(Document excerpt):

○ ○ ○ ○ ○

K & B's fifth allegation is that
First City has not disclosed that its true
intention is to acquire control over K & B.
The complaint points out that the initial
Schedule 13D and the first amendment thereto
indicated that First City's purpose was
investment and that it had no intention at
that time to acquire control of K & B; that
in fact, as confirmed by Amendment No. 2,
First City intended to acquire additional K
& B stock; and that these purchases confirm
that First City's true purpose is to acquire
control of K & B. In further support of this
allegation, K & B in its motion papers has
argued:
(1) that First City's disclosure
in its October 3, 1980 Amendment No. 2 to
its Schedule 13D Statement that its purpose
in increasing its investment was to obtain
favorable tax treatment exposes First City's
prior filings as deficient because the
Canadian tax law had not changed in the
interim since its prior filings;
(2) that First City's claim
regarding its increased investment in
accordance with such tax advantages is
untruthful because the tax advantage is more
than offset by the interest payments on
funds borrowed to purchase the additional K
& B stock;
(3) defendants' broker has been
encouraging others to accumulate large
blocks of K & B stock for sale to First
City; and
(4) First City's willingness to
borrow extensively and open new lines of
credit indicates that its intention is not
merely investment but rather to acquire
control of K & B.
Defendants have argued in
response that subsequent purchases of K & B
are not inconsistent with its initial
filings, which advised that First City might
decide to increase its investment in K & B;
that there is nothing inconsistent in First
City's initial intention to invest in K & B
and its subsequent intention to increase
that investment to obtain certain incidental
tax advantages; that in any event any
inadequacy in the original filing regarding
First City's intention to acquire 10% of K &
B stock was cured by Amendment No. 2, and K
& B's claim is moot to that extent; that
First City's decision to increase its
investment to in excess of 10% must be
evaluated in conjunction with both
the tax advantages and the advantages of the
investment itself, and thus considered these
purchases were economically beneficial to
First City; that the allegation regarding
First City's broker's interest in blocks of
K & B stock evidences the truthfulness of
First City's disclosure because such
interest is alleged to have occurred on the
same date that First City filed its
Amendment No. 2, disclosing First City's
intention to increase its investment to in
excess of 10%;3
that the absence of
Page 45
any present intent to seek control of K &
B is confirmed by First City's entry into a
consent decree with the Georgia Insurance
Commissioner, as detailed above; and that,
under these circumstances, even if First
City had a plan to seek control, such a plan
would necessarily be so tentative and
contingent as to be immaterial.

○ ○ ○ ○ ○

(Records)
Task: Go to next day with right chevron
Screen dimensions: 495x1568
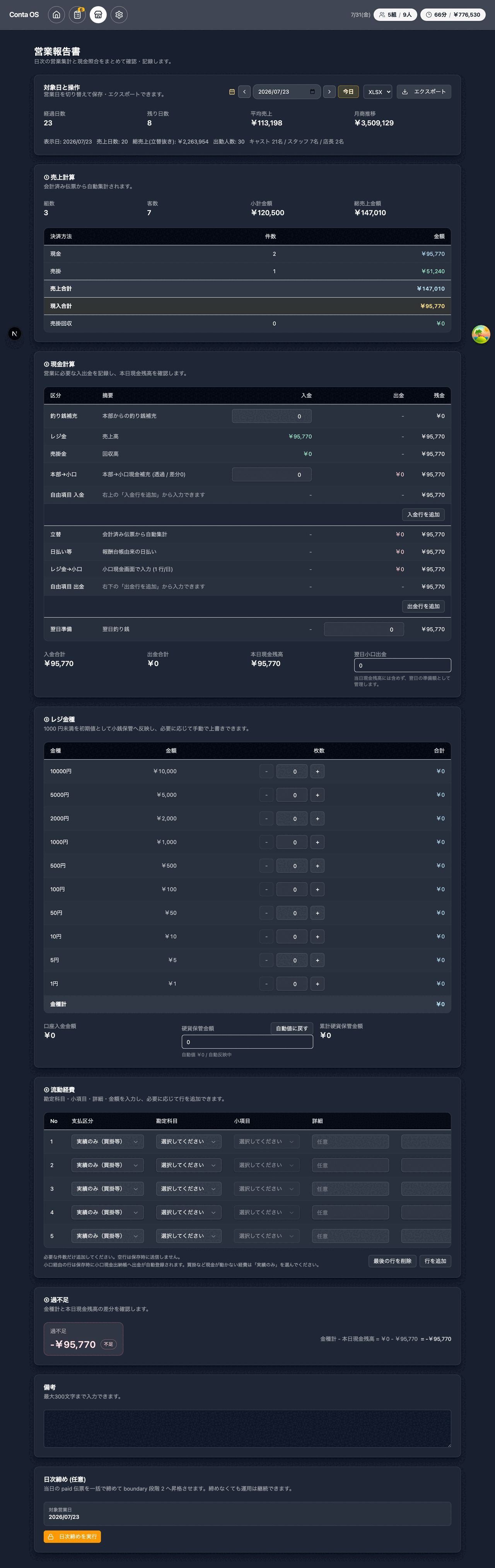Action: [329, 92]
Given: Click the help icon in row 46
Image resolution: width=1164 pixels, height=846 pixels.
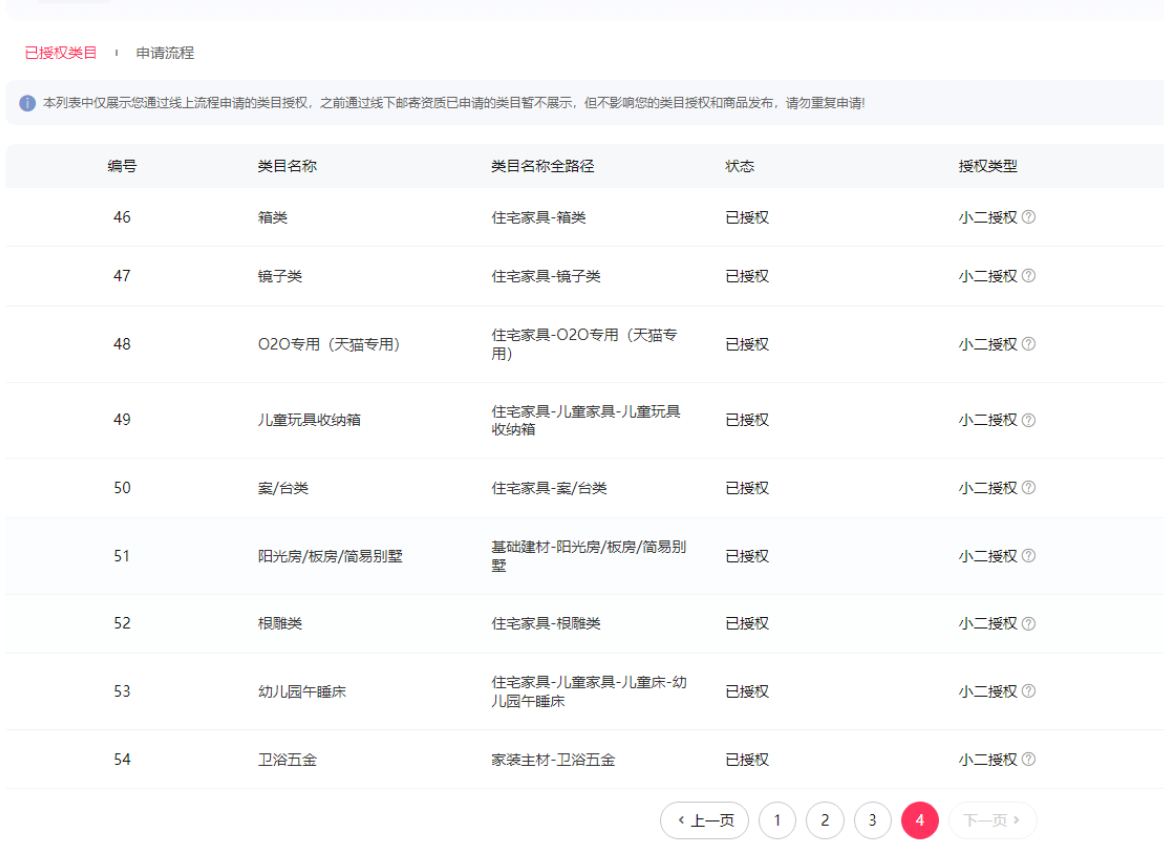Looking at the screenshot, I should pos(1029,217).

○ ○ ○ ○ ○

(Work instructions):
1. Tally the lines in the records that contain the string "resolution", and give only that number. Case counts.
2. Resume the court excerpt on K & B's allegations against First City, picking up right after its final sentence.

(Responses to the exercise):
1. 1

2.
If K & B's allegation as to First
City's intent is true, it is plain that
nondisclosure of such would be violative of
Section 13(d). The question arises as to
whether the mere assertion that a
defendant's actual undisclosed intent is to
acquire control is sufficient to state a
claim, mindful of the Supreme Court's
admonition that Section 13(d) was not
designed to provide a weapon for management
to prevent large accumulations of stock,
Rondeau v. Mosinee Paper Corp., 422
U.S. 49, 58, 95 S.Ct. 2069, 2076, 45 L.Ed.2d
12 (1975), and of the potential for
abusive and harassing litigation that might
be instigated against every investor that
acquires sufficient shares and files a
Schedule 13D.
Dan
River, Inc. v. Unitex Limited,
624 F.2d 1216 (4th Cir. 1980), cert. denied,
449 U.S. 1101, 101 S.Ct. 896, 66 L.Ed.2d 827
(1981), the Fourth Circuit appears to have
taken the position that a plaintiff must set
forth "a reasonable basis for assailing the
accuracy or truthfulness of the essential
statements mandated by the statute for
inclusion in the 13D Schedule." Id.
at 1222 n.5. In reversing the granting of a
motion to dismiss the plaintiff's claim that
the defendant's Schedule 13D did not
disclose its true intent in acquiring stock
of the plaintiff, the court concluded:
"... the pleadings and the
showing of the parties raise relevant
questions that require further inquiry....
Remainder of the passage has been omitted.